Se o mundo me cobra, cobro mais ainda de mim. O mundo é uma Anaconda! Tanta gente não faz nada e enrica, se bem que geralmente quem é rico não faz nada no fim, nem natação. O nada é tão incrível que me faz querer aprender a nadar. Esse "nadar" acarreta assistir filmes em telões de plasma, cavoucar um caviar ali, beber do melhor vinho acolá, viajar pelo planeta, conquistar uma gama de amigos pedintes, sentir um imenso vazio e passar a viver de caridade como que por culpa cristã. Imediatismos. Tudo demais é prejudicial, o excesso leva ao desgaste e o doce preferido, quando rotineiro e muito, fica enjoativo.

Sei lá, só o que quero é trabalhar com o que gosto sem passar fome e sem gastar tudo com remédio. Saúde não se vende, aluga-se só por uns dias, enquanto se eleva a imunidade com otimismo de Best Sellers da auto-ajuda. Mas todos se preocupam com o umbigo como eu faço nesse instante, sem saber se fui lida caso não obtenha retorno. Para quê? Quem tem paciência? Nem eu me suporto, às vezes. Ora, "fui lida"... Tão estranho personificar minhas palavras, tão possessivo isso. Que minhas palavras o quê?! Elas são universais e, ao mesmo tempo, nem servem para tanto. O certo é que nenhuma torta diz "eu fui comida", pois é fato consumado e consumido: ela sempre foi e continuará sendo comida - alimento. Mesmo que se tome um chá de sumiço com ela, o que ficam são arquétipos, as fôrmas fazedoras de novas tortas seguindo um padrão pré-estabelecido por alguém de status superior no ato da criação. Isso até alterarem a forma, na anarquia fast-food do dia a dia. A essência, seja de baunilha ou de chocolate, permanecerá.

Então, quando encontrarem a fórmula da felicidade, com certeza alguém dará um jeitinho brasileiro de tirar uma cópia, lançará mais genéricos e o efeito colateral será inigualável. A verdade é que a maioria prefere esperar por outrem, daí pegam o bonde com meio caminho andado, já achando que do céu cairá todo o bem. Tudo é relativo quando se trata do absoluto. Talvez fossemos mais equilibrados se não falássemos tanto em bem ou mal. Tudo está interligado, não vemos quantas conexões são feitas por milésimos de segundo. Tantos planos de segunda mão por serem deixados em segundo plano sempre às segundas-feiras. Se somos tão preguiçosos, por que razão mal aprendemos a ganhar um lugar que não o primeiro? Somos todos uns limitados.

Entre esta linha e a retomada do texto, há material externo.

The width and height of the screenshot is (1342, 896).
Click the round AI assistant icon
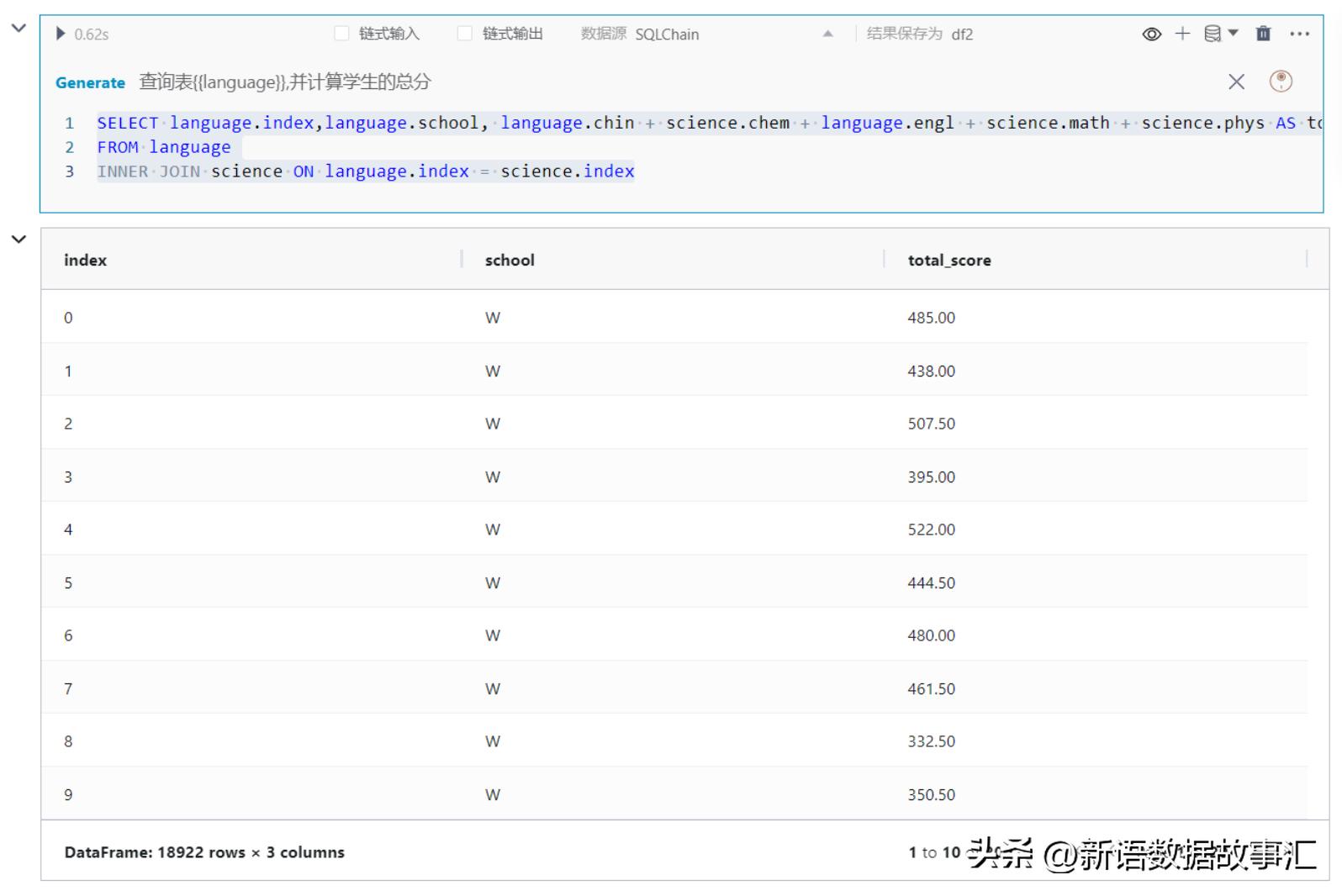(x=1280, y=82)
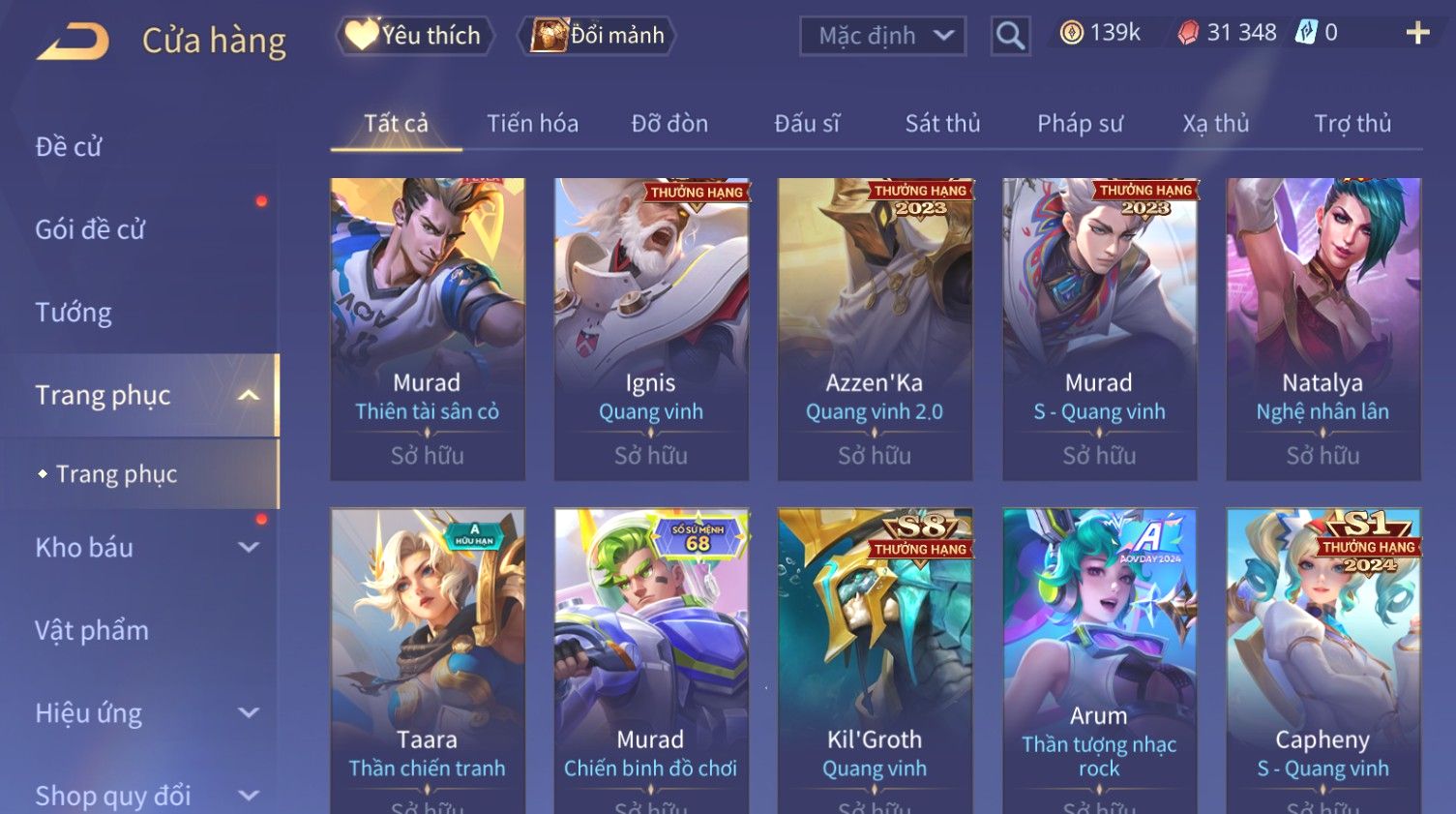Go to Tướng in the sidebar
The width and height of the screenshot is (1456, 814).
pos(74,313)
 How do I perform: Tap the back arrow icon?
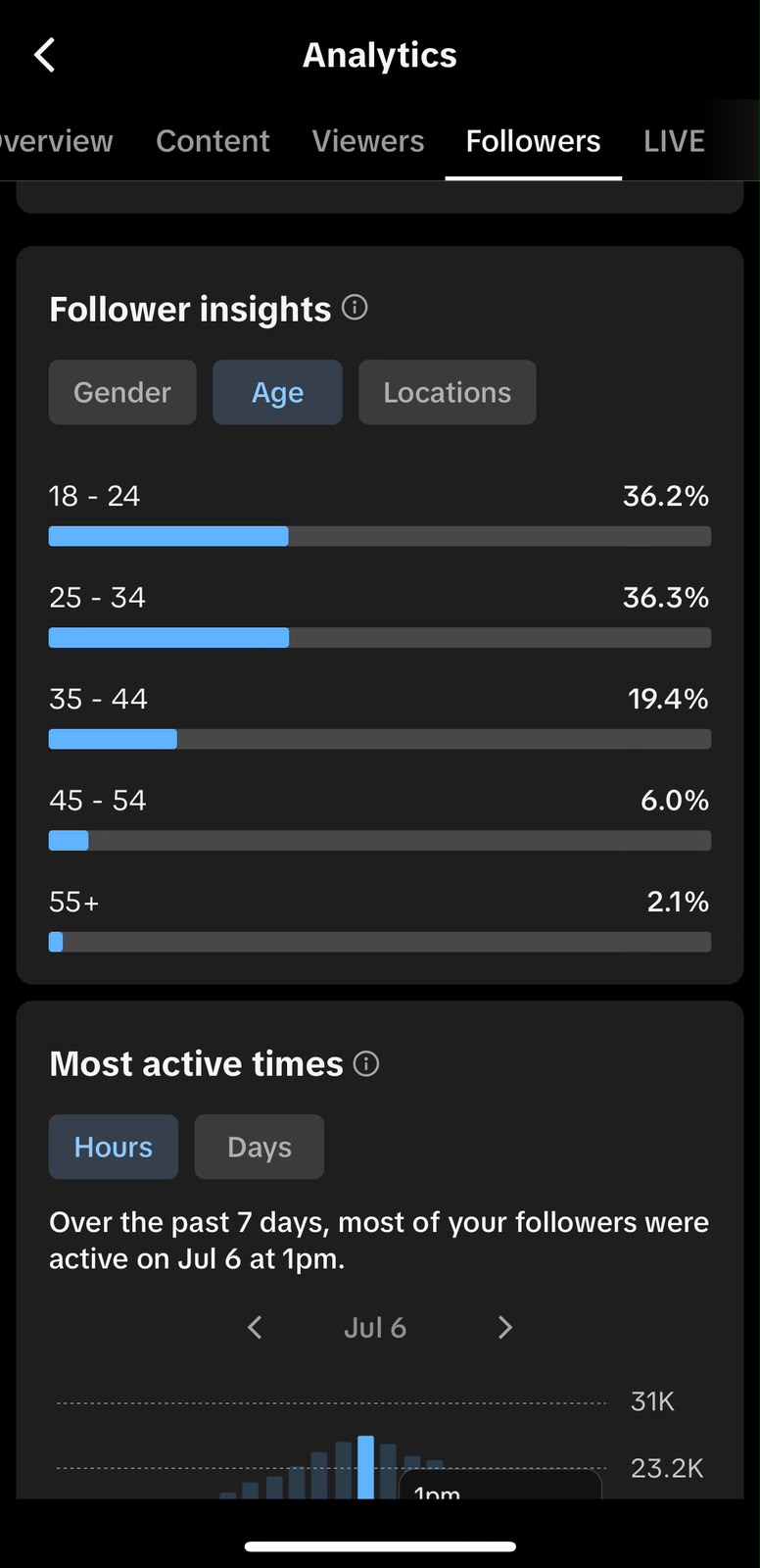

Minutos antes falava de arte, sexo e outros vícios humanos com exatidão, quando só agora minhas células nervosas deram conta de que a perfeição é logo ali no reino do céu, do mel, do nosso pão de cada dia amassado pelo diabo saído da garrafa. Estou calma, demasiadamente calma. Eu, que há meia hora pensava em morrer por overdose na in(di)gestão de um frasco inteiro de Maracujina líqüida. Que morte patética eu teria, embora fosse por uma boa causa. Efeito: haveria um tempinho só para mim, mais moroso, sem aquela exigência toda do mundo moderno, do mundo que eu pararia por me sentir enfim um Deus, alguém com a identidade preservada por toda uma eternidade.